Modeling, optimization and comparative study on abatement of fluoride from synthetic solution using activated laterite soil and fly ash

The supply of potable water by proper treatment of fluoride laden ground water is a challenging task. Batch experiments were executed with activated laterite soil and fly ash individually for removal of fluoride. The process parameters such as particle size (100–620 μm), dose of adsorbent (10–60 g/L), initial concentration of fluoride (2–12 mg/L), agitation speed (20–120 rpm), contact time (0.5–10 h) and pH (4.5–9.5) were investigated and it was observed that activated laterite soil had better fluoride removal efficiency than fly ash. At pH 4.5, contact time 10 h, particle size 100 μm, adsorbent dose 60 g/L, initial concentration of fluoride 12 mg/L, and agitation speed 120 rpm, maximum removal efficiencies of fluoride using activated laterite soil and fly ash were found as 85.91 ± 0.62% and 77.1 ± 0.39%, respectively. Kinetic study was performed and Pseudo 2nd order kinetic model was found to fit the kinetic data best. The Freundlich isotherm model fit the equilibrium data fairly well. The values of adsorption equilibrium constant as used in Freundlich isotherm model vis-à-vis adsorption capacity (KF) for activated laterite soil and fly ash were obtained as 0.1331 and 0.0772 ((mgg−1)(Lmg−1)1/n). A thermodynamic analysis was conducted to examine the process behaviour. In order to determine whether the adsorbent may be used for further cases, regeneration of the adsorbents was also done.
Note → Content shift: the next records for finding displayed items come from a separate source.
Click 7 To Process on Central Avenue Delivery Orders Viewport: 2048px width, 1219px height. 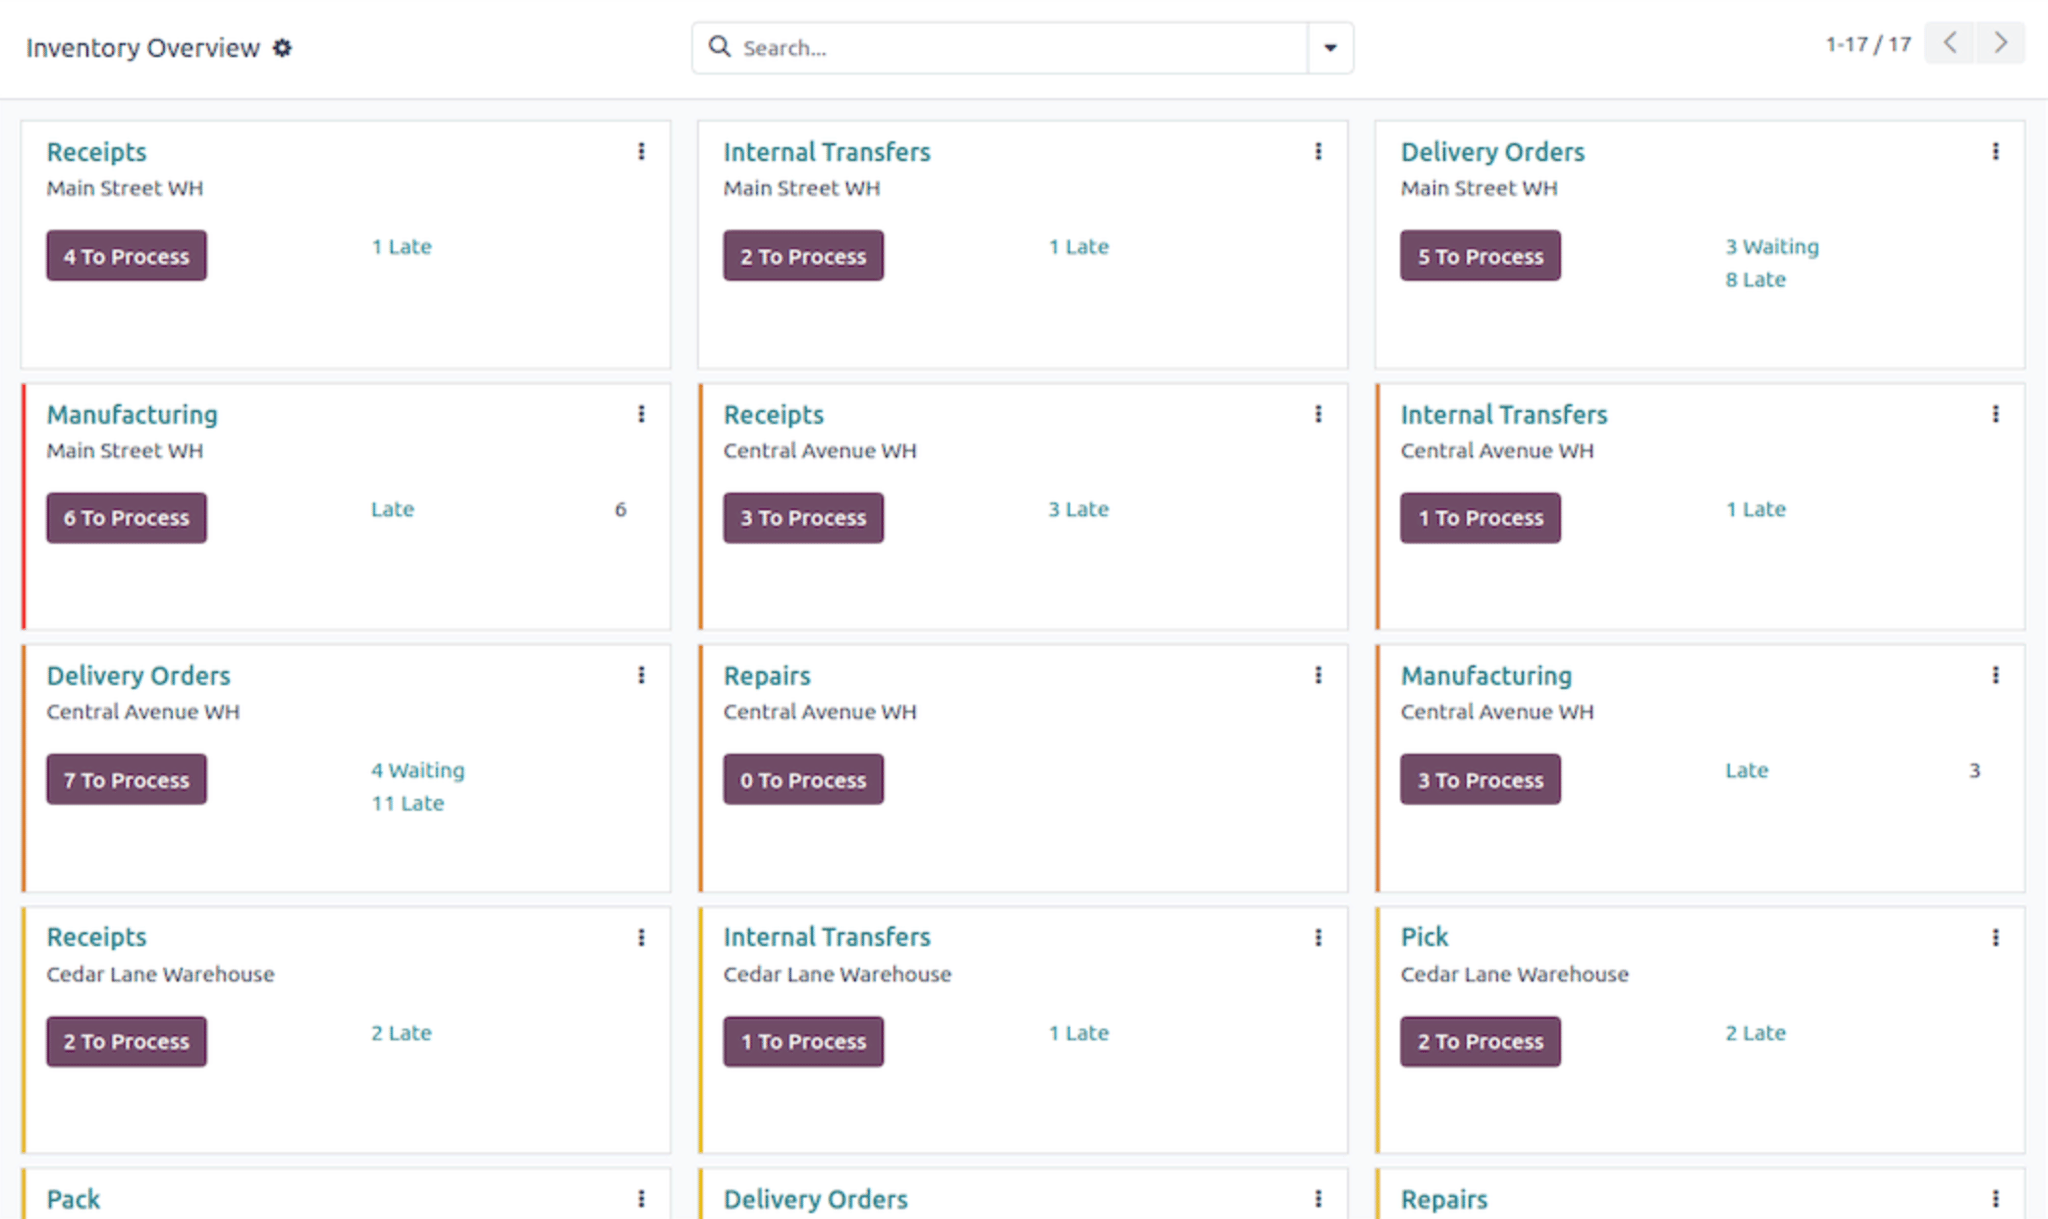pyautogui.click(x=126, y=779)
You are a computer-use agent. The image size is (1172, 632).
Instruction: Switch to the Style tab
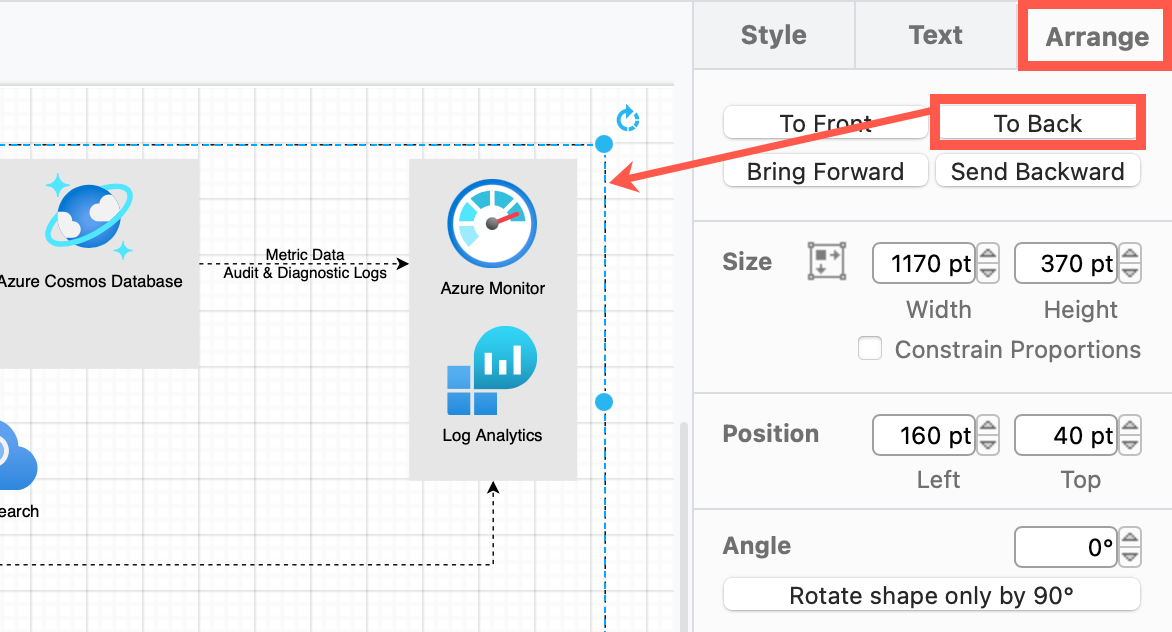pos(774,35)
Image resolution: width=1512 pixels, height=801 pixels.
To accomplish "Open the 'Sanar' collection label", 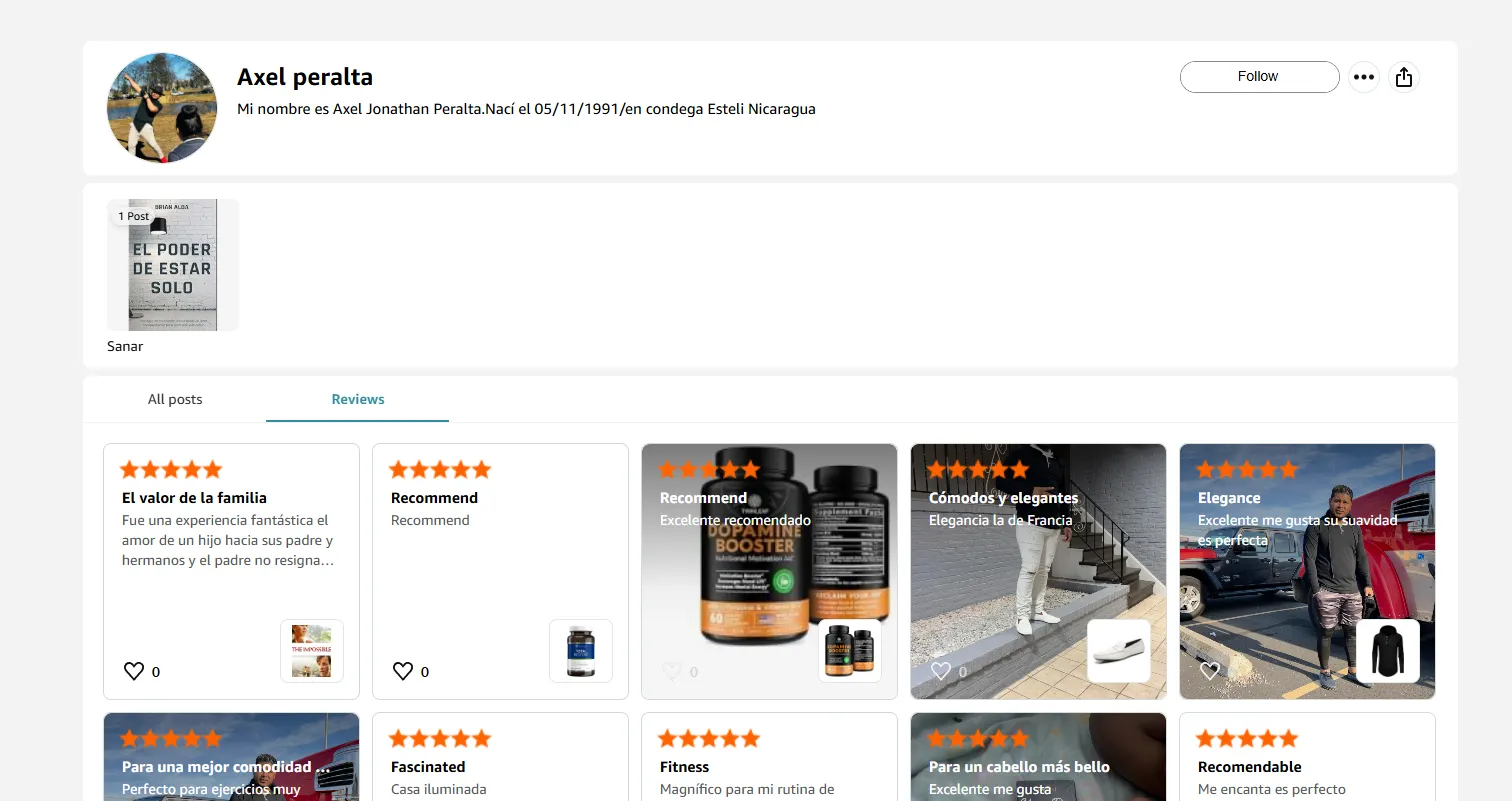I will 125,346.
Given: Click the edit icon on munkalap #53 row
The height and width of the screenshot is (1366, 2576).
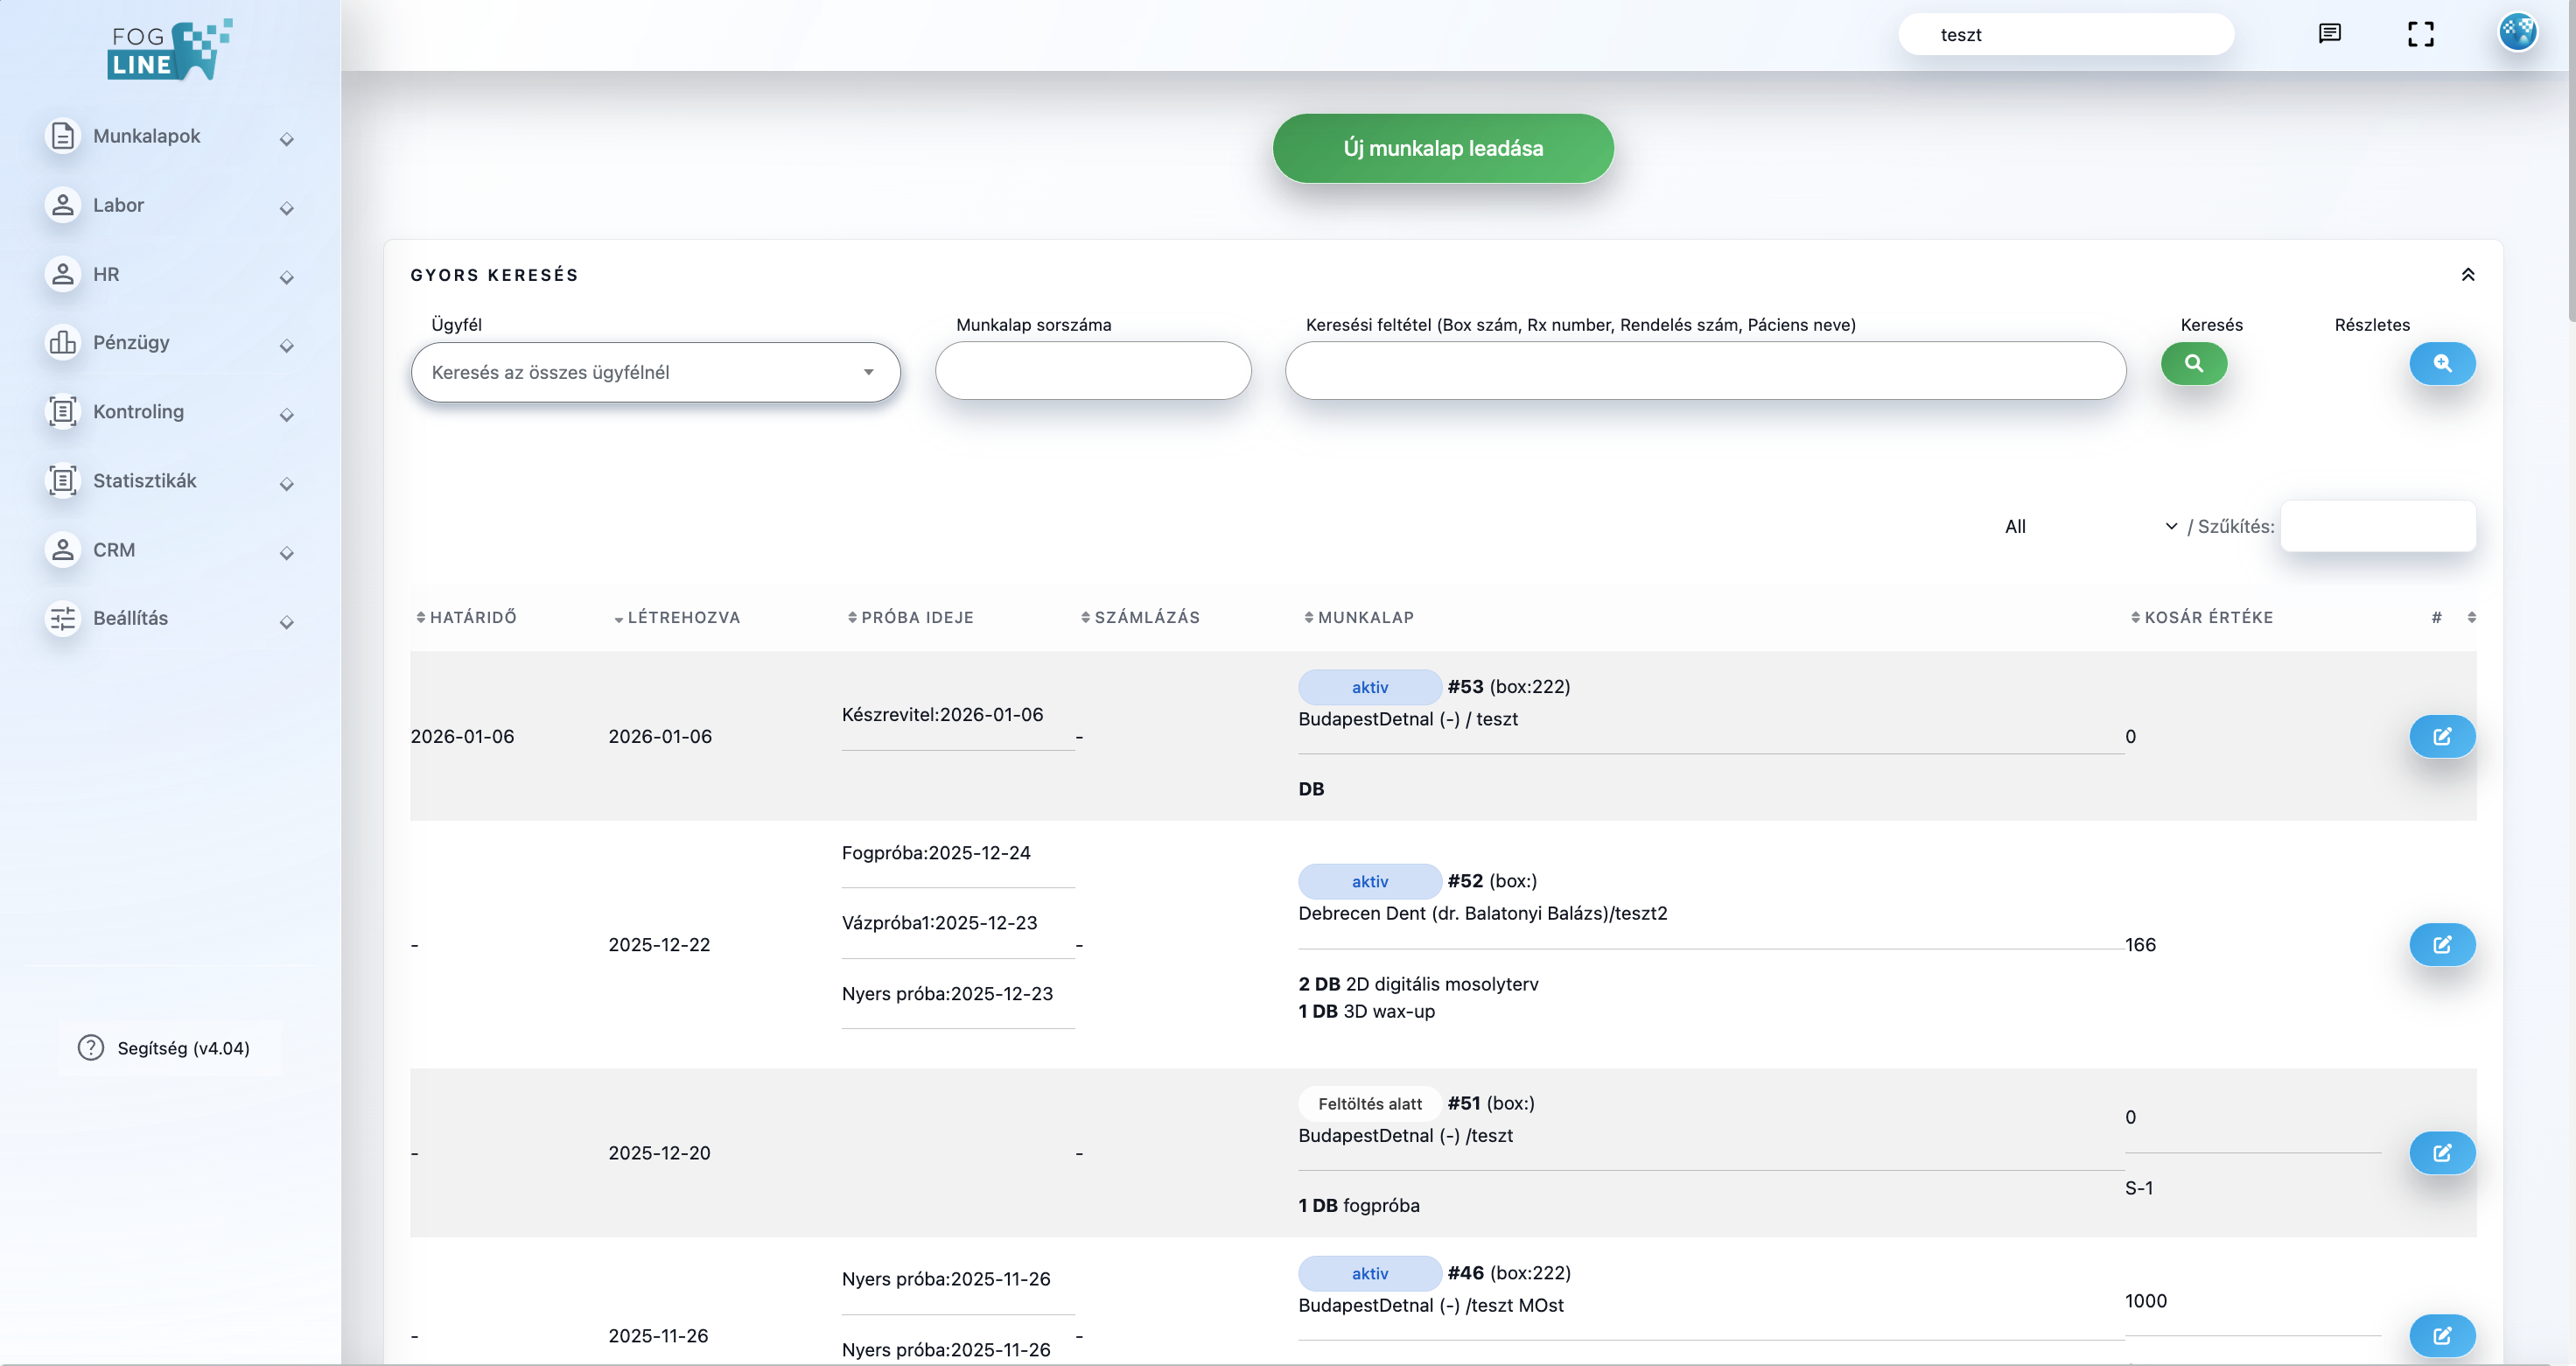Looking at the screenshot, I should click(2442, 736).
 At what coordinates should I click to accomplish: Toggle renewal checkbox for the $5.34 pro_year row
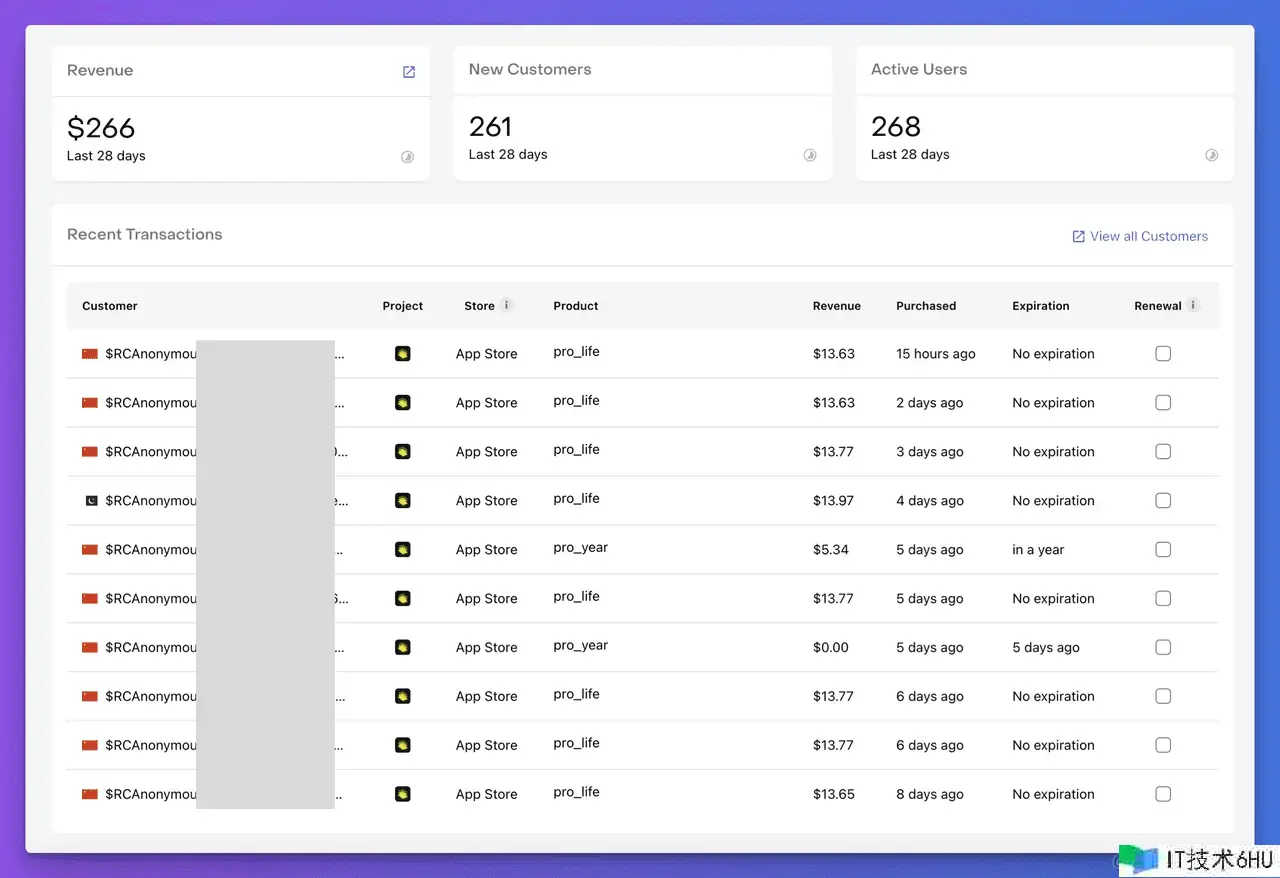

Generally, two types of adsorption mechanisms happen like electrostatic attraction and ion exchange. The electrostatic force of attraction favours the adsorption of negatively charged fluoride ions on positively charged adsorbent surfaces. In ion exchange, fluoride ions are exchanged by hydroxyl and hydronium ion. Based on experimental data, Multi-Gene Genetic Programming (MGGP) model could accurately predict the removal efficiency of fluoride under various operating situations. Finally, using Genetic Algorithm (GA) optimization the maximum output values for both adsorbents were estimated as 99.14% and 99.02%.